About Wailuli
Hal pertama yang saya rasakan saat Wailuli melesat keluar dari Labuan Bajo pukul 07.00 adalah angin yang membawa semburan air laut menyapu lengan, sementara matahari naik perlahan di belakang Rinca. Wailuli, speedboat sepanjang 14,5 meter, bukan untuk bersantai—melainkan untuk menempuh jarak jauh dengan cepat. Pukul 08.30, kami sudah berputar di sekitar Pulau Komodo, mematikan mesin dekat Loh Liang, tempat para ranger menunggu untuk memandu kami ke darat. Trekking dimulai di bawah rindang hutan, namun tak lama kemudian kami sudah berada di atas garis pohon, keringat mengucur saat mengamati dua ekor komodo berjalan perlahan di dekat tempat penampungan air.
Setelah makan siang di dek—ikan bakar, pepaya segar, dan teh dingin—kami melanjutkan pelayaran ke Manta Point. Sang nakhoda menurunkan kami tepat di hulu stasiun pembersihan, dan dalam dua menit, sepasang manta meluncur di bawah saya, mulut terbuka lebar, insangnya berdenyut. Saya pernah melihat hiu karang sebelumnya, tapi tak ada yang menyamai ukuran dan keanggunan makhluk ini. Salah satunya bahkan melewati begitu dekat hingga saya bisa melihat kerang yang menempel di bahunya.

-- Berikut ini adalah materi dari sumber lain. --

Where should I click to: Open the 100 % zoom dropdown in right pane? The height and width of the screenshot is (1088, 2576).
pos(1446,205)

Kami hanyut selama hampir 40 menit, snorkeling mengikuti arus, sementara kapal mengikuti perlahan agar kami tetap berada di zona terbaik.

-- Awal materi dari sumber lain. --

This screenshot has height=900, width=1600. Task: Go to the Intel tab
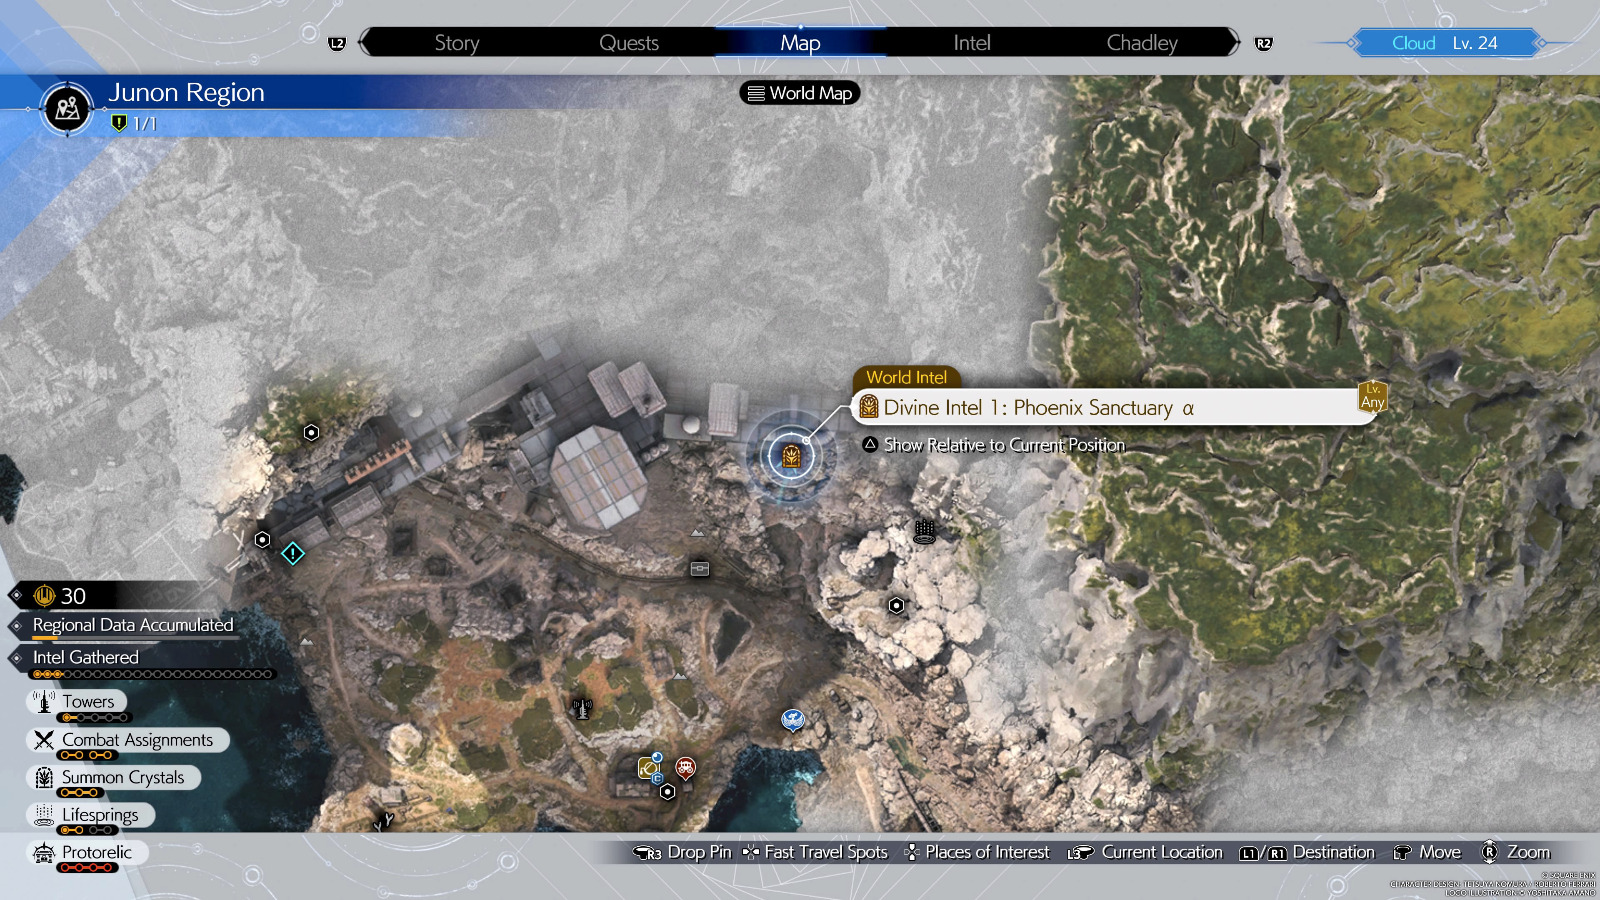coord(971,43)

Sore hari membawa kami ke Pink Beach. Pasirnya benar-benar berwarna merah muda, tapi tidak terlihat dari kejauhan—baru saat berdiri di atasnya, menunduk, Anda menyadari butiran karang yang bercampur. Kami punya sekitar 90 menit di sana, cukup untuk berenang hingga ke pelampung tambat dan melihat ikan kakaktua menggigit terumbu. Kru sudah menyiapkan handuk dan air dingin di sisi kapal yang teduh. Saya ingat duduk bersila di dek, mengupas mangga yang diberikan salah satu kru, memandang cahaya keemasan menyelimuti bukit-bukit.

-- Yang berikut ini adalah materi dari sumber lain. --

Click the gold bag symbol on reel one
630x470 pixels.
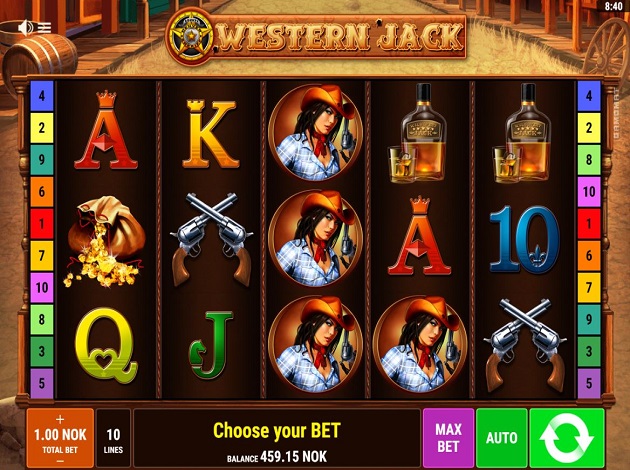tap(105, 241)
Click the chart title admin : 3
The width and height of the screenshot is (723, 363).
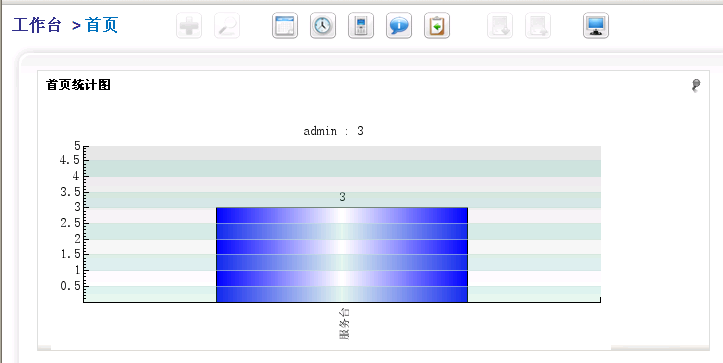(x=333, y=131)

Kami tidak menunggu matahari terbenam. Wailuli berbalik arah menuju Labuan Bajo sekitar pukul 16.30, meluncur cepat menyeberangi selat saat langit menggelap. Perjalanan agak bergelombang di beberapa titik—ini bukan kapal katering—tapi sang nakhoda paham pola gelombang dan menyesuaikan arah agar kami tidak basah kuyup. Pukul 18.00, kami kembali ke marina, tubuh lelah, kulit kaku oleh garam, tapi masih bersemangat karena telah menyaksikan begitu banyak hal dalam satu hari. Bukan kemewahan, tapi efisien, nyata, dan penuh satwa liar.